FREEDOM-3 is a Phase 2 trial exploring the safety and clinical activity of FCR001 in patients with a severe form of scleroderma, a group of rare autoimmune diseases of the joints and connective tissue. The treatment, an allogeneic stem cell therapy, is made of stem and immune cells from a healthy donor. If the data are positive, this could open the use of Talaris’ therapy for a variety of severe, systemic autoimmune diseases for which there is currently no cure. Their proprietary therapeutic approach, Facilitated Allo-HSCT (allogeneic hematopoietic stem cell transplantation) Therapy, is designed to induce immune tolerance. It does so by creating chimerism. According to NIH, recent exciting discoveries have demonstrated that HSCT could be expanded to solid tissue cancers with profound effects on the effectiveness of adoptive immunotherapy.

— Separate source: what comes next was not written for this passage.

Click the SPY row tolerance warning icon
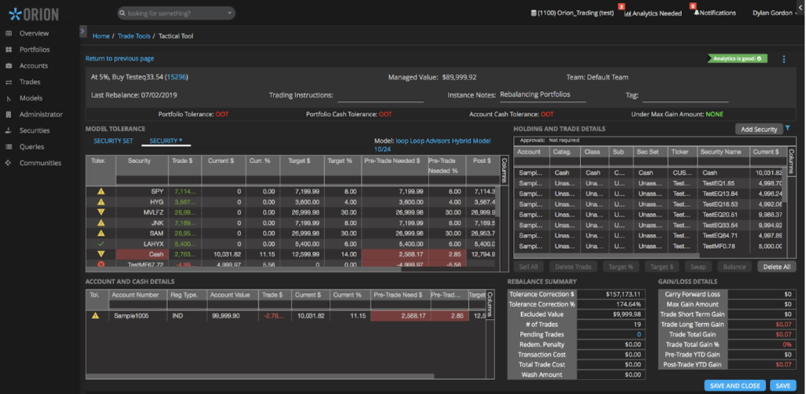Image resolution: width=806 pixels, height=394 pixels. click(100, 191)
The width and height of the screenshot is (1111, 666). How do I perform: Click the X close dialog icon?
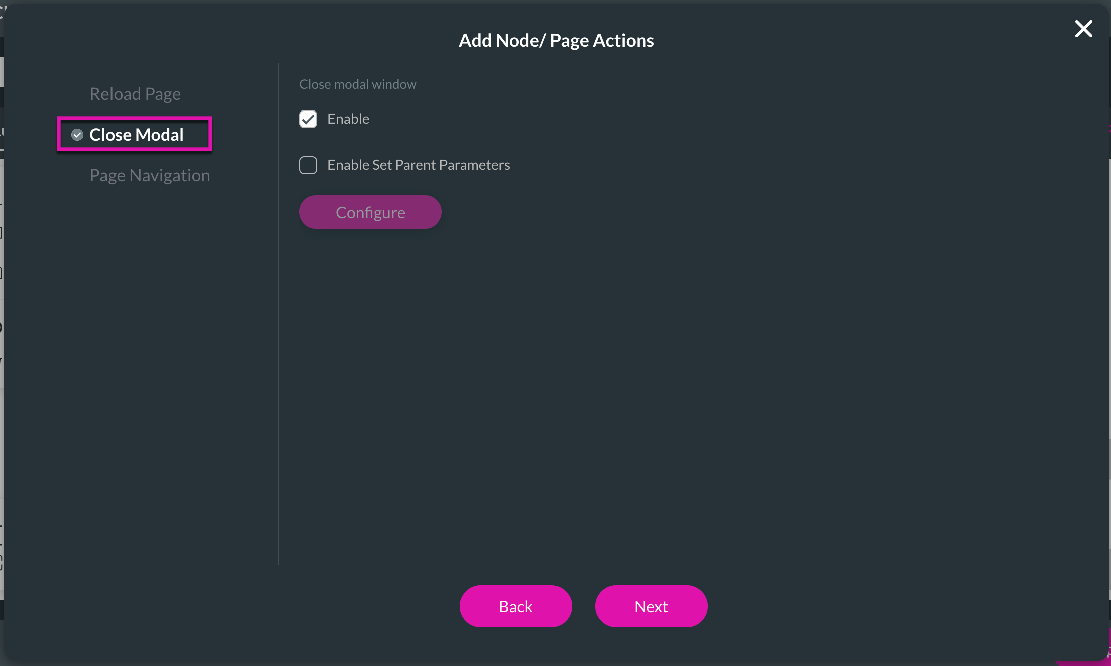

Across these conditions, immunosuppression dramatically affects not only people’s health but also their quality of life. Indeed, immunosuppressive therapy may be used to keep a person from rejecting a bone marrow or organ transplant. It may also be used to treat conditions in which the immune system is overactive, such as autoimmune diseases and allergies. Some types of immunosuppressive therapy may increase a person’s risk of cancer by lowering the body’s ability to kill cancer cells.

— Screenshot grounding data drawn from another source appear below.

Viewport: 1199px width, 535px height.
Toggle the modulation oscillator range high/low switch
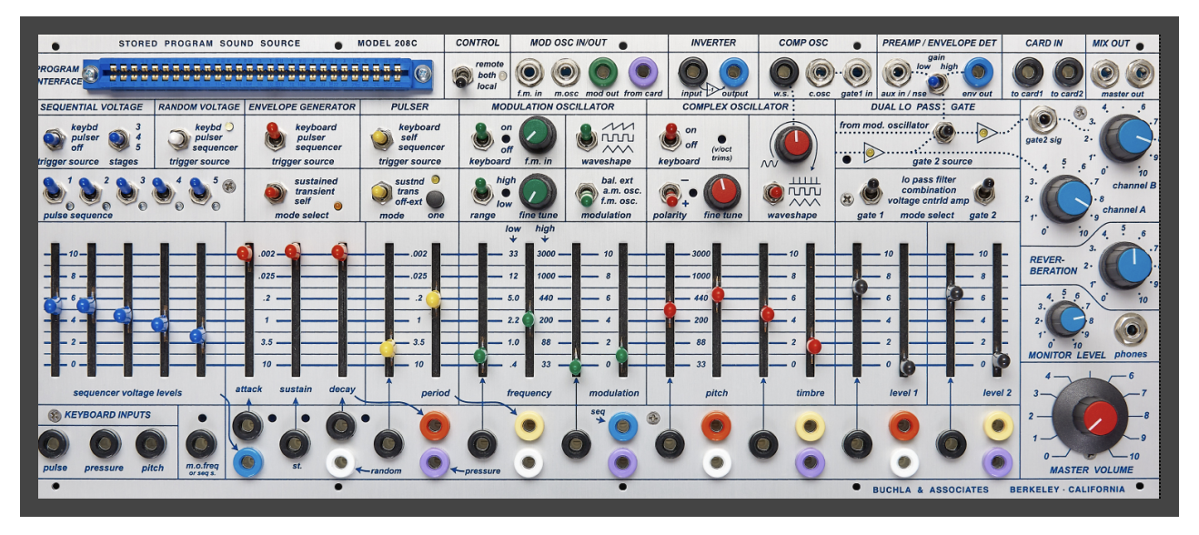click(478, 191)
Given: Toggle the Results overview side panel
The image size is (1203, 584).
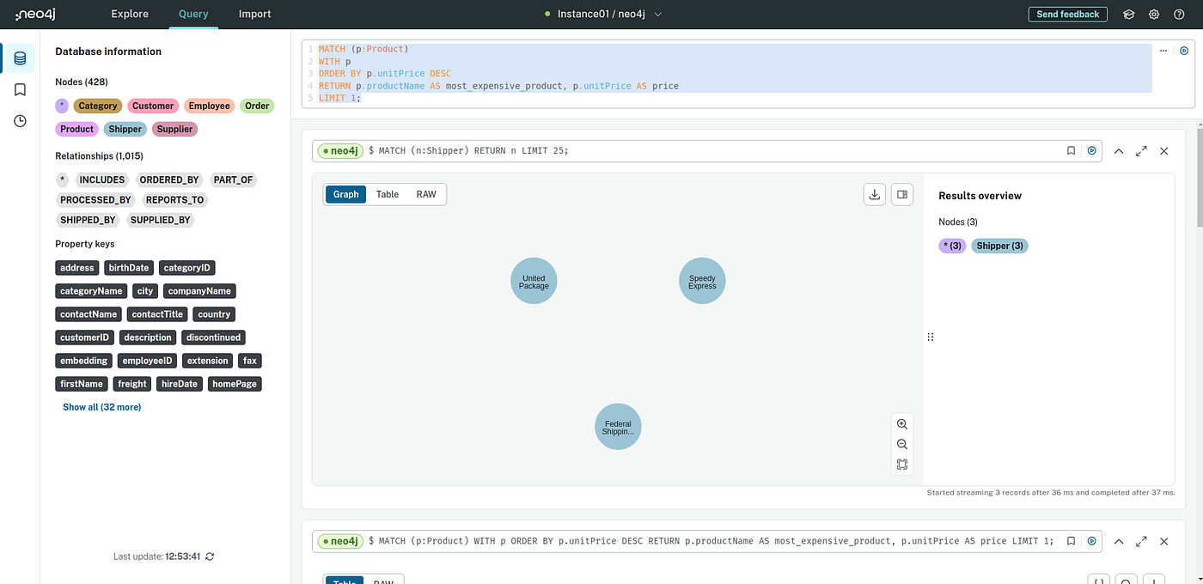Looking at the screenshot, I should click(x=902, y=194).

Talaris is now treating living donor kidney transplant patients in its Phase 3 trial of FCR001, gathering the final data needed for FDA submission. “Today, organ transplant recipients must take lifelong immunosuppression to avoid rejecting their transplanted organ. These immunosuppressive regimens have significant morbidities, risks, and quality of life challenges,” explains Scott Requadt, CEO, Talaris. “A treatment alternative for these patients is greatly needed. The interim update presented today from our FREEDOM-1 study continues to support our prior data and belief that patients who achieve >50% T cell chimerism at 3, 6 and 12 months after the administration of FCR001 may be durably weaned from chronic immunosuppression without rejecting their transplanted organ. Overall, we are pleased with the continued progress of our FREEDOM-1 trial, with seven study patients now successfully dosed and 100% engraftment across all dosed patients, at multiple trial sites. These interim results continue to give us confidence that FCR001 has the potential to transform the standard of care in solid organ transplantation.”